Activities accommodated people of all ages, ranging from an arts and crafts table where children made peanut butter-covered pinecone bird feeders, to the amphitheater area where several bands played well into the night to entertain the often energetic and dancing crowd.
The event was sponsored by Associated Students Environmental Affairs Board (EAB), the California Public Interest Research Group (CalPIRG) and the Isla Vista Recreation and Park District (IVRPD).
“We want to promote earth consciousness and get people to live as lightly as possible,” said Christine Underwood, EAB office manager and event planner. “We want to get people riding bikes instead of driving, buying locally, using nontoxic cleaning chemicals and start taking responsibility for the environment we live in.”
EAB and CalPIRG members planned and organized the event while the IVRPD board of directors waived the $50 park usage fee and provided maintenance and cleaning staff. A.S. Program Board donated sound equipment for use on the main stage.
Rob Cunningham and Ashley Reede, co-directors of CalPIRG’s UCSB Earth Day 2003 Campaign, staffed a table near the park’s entrance to pass out literature and collect signatures on postcards to send to government officials.

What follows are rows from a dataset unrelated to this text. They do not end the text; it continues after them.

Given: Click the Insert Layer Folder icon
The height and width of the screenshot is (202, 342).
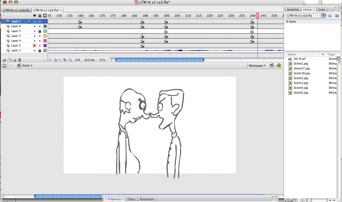Looking at the screenshot, I should coord(14,60).
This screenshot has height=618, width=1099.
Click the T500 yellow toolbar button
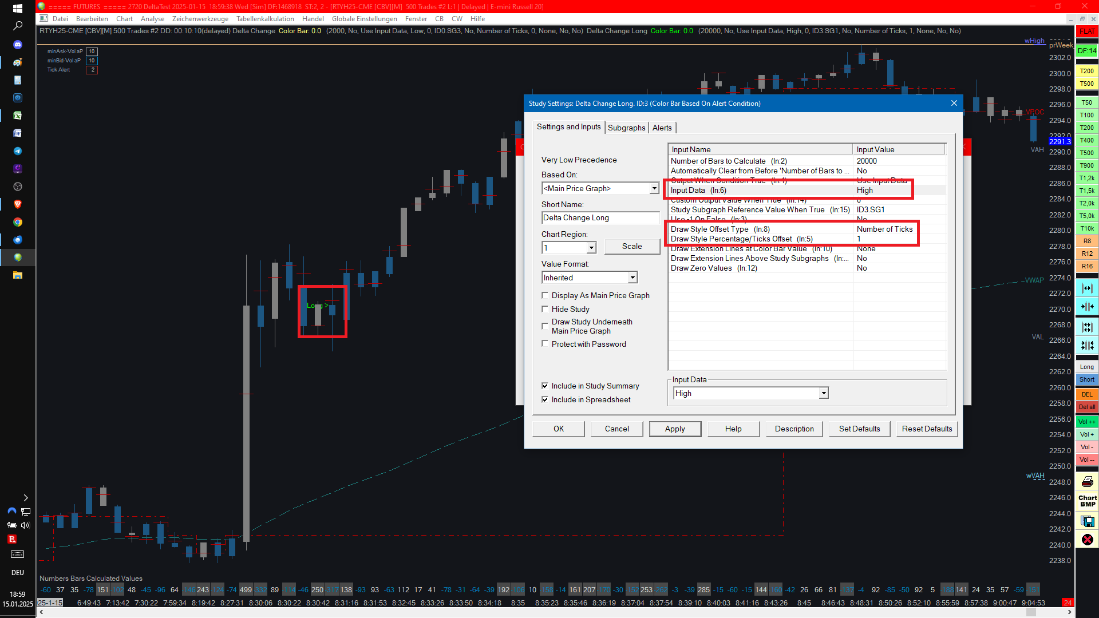[x=1086, y=84]
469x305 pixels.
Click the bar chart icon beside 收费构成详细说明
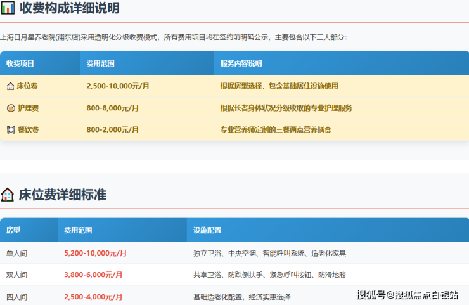[8, 9]
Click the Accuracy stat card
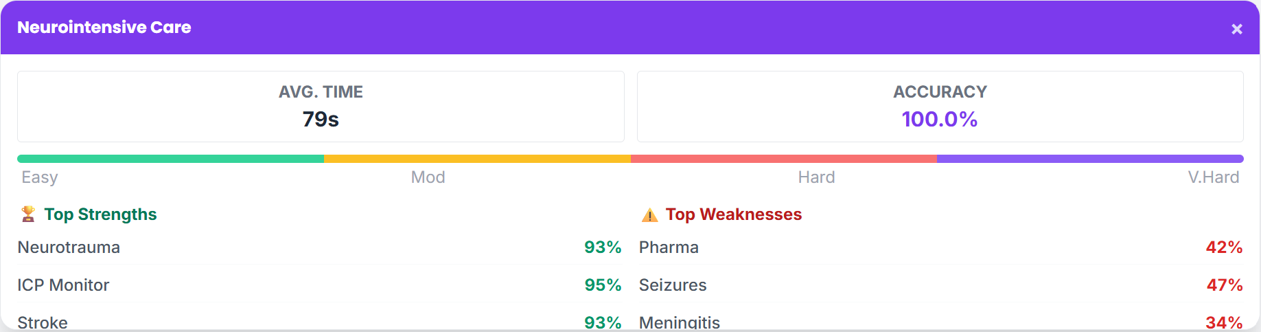The image size is (1261, 332). pyautogui.click(x=940, y=107)
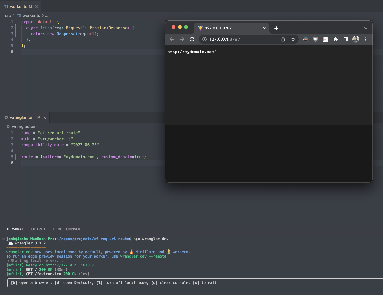Toggle the Chrome side panel
Viewport: 383px width, 295px height.
(x=346, y=39)
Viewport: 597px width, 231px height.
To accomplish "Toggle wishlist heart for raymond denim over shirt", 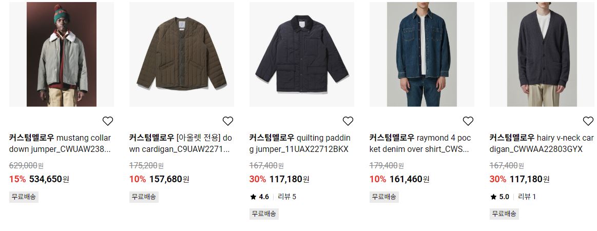I will click(x=468, y=121).
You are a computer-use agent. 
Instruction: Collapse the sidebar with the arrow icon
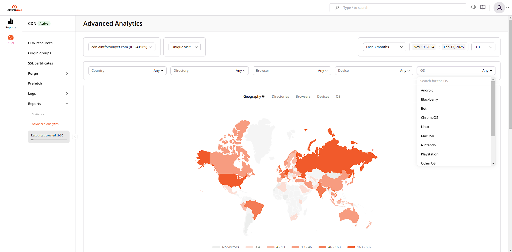[75, 136]
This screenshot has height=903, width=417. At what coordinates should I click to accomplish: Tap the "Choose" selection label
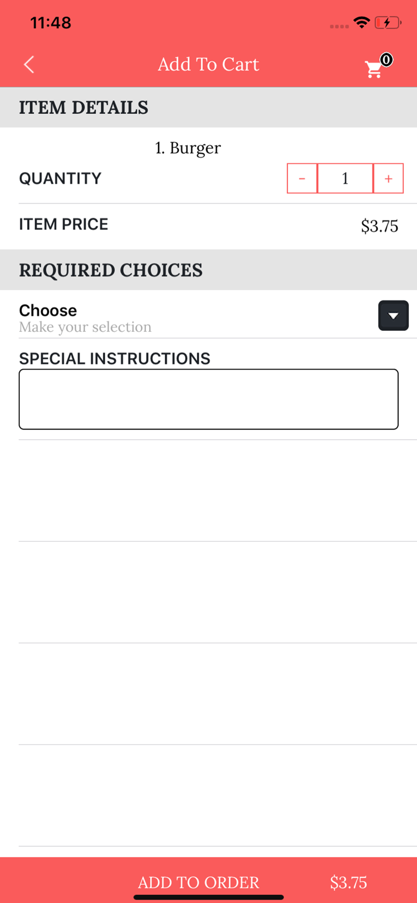coord(48,310)
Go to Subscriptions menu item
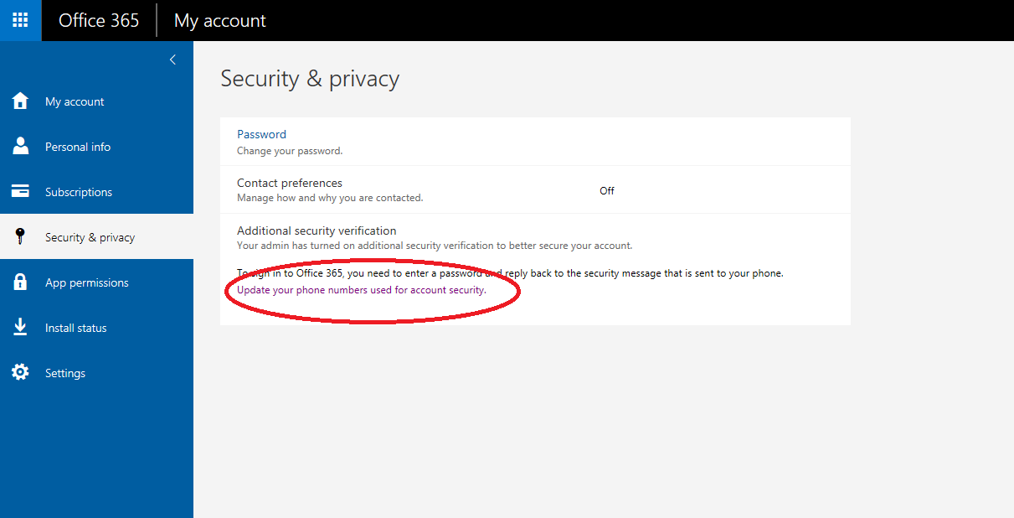 [x=79, y=192]
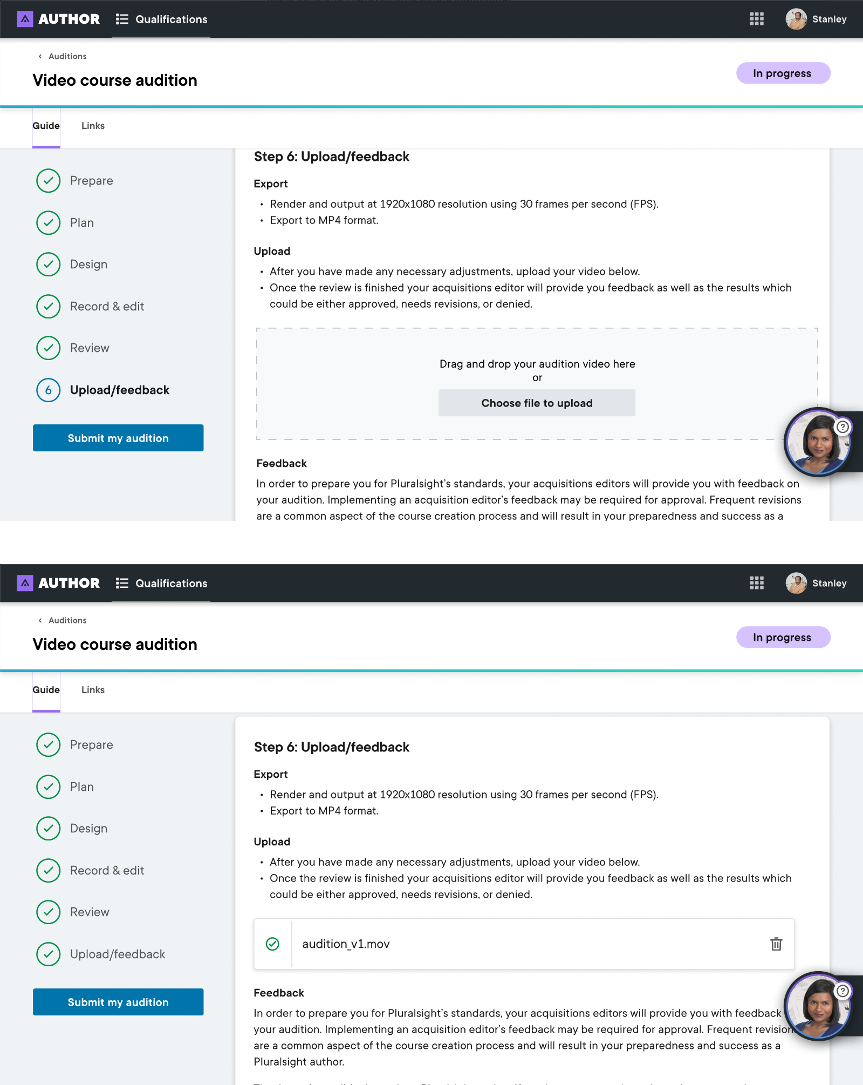Click the green checkmark next to audition_v1.mov
863x1085 pixels.
(272, 944)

Cunningham said the postcards were for people to express their interest in protecting the environment by voicing their disapproval of efforts by power plant industry lobbyists and the Bush administration to roll back pollution level standards set forth by the Clean Air and Clean Water Acts.
“The war has been taking up front-page headlines; nobody hears about the proposed rollbacks of these signature environmental regulations,” Cunningham said.

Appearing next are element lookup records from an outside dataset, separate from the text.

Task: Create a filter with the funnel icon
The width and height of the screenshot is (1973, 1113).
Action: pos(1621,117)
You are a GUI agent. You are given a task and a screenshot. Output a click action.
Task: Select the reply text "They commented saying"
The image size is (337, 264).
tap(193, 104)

Reede said that getting people involved is the main reason CalPIRG sponsored the Earth Day event.
“You can get caught up in the fun,” Reede said, “but apart from the celebration, there are issues that we’re out here to protect.”
Cunningham said the American public supports legislation that protects the environment but is largely unaware of the nature of these rollbacks, which would allow the upgrade of aging power plants without the installation of pollution-decreasing technology.

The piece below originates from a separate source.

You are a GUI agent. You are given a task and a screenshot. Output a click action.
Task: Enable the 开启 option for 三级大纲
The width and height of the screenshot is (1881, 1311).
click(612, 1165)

“It’s not an issue that’s on the forefront of America’s consciousness,” Cunningham said.
Representatives from other environmental interest organizations including the local Surfrider Foundation chapter, the Student Coalition for Peace and the IVRPD’s Adopt-A-Block Program also staffed tables during the day.
Michael Porzucki, a sophomore Spanish and religious studies major and Student Coalition for Peace member, said the group was primarily formed as a reaction to a possible war with Iraq, but also focuses on environmental issues such as University of California involvement in nuclear weapons research.
“We’re here trying to get UC out of nuclear weapons research,” Porzucki said. “We’re getting students together to write letters to Chancellor Yang to get him to write a position paper on the subject.”
Porzucki said the Student Coalition for Peace has already sent around 100 personal and form letters with signatures to Chancellor Yang.
“We want to get the word out and hopefully see if people can go about educating themselves,” Porzucki said.
Diane Conn, an IVRPD director, said the IVRPD has come under criticism for waiving park usage fees.
“To me, it was a very small contribution for something that provides entertainment and recreation for the whole community,” Conn said. “No one loses their security deposit. We rarely have problems with people cleaning up the park after themselves.”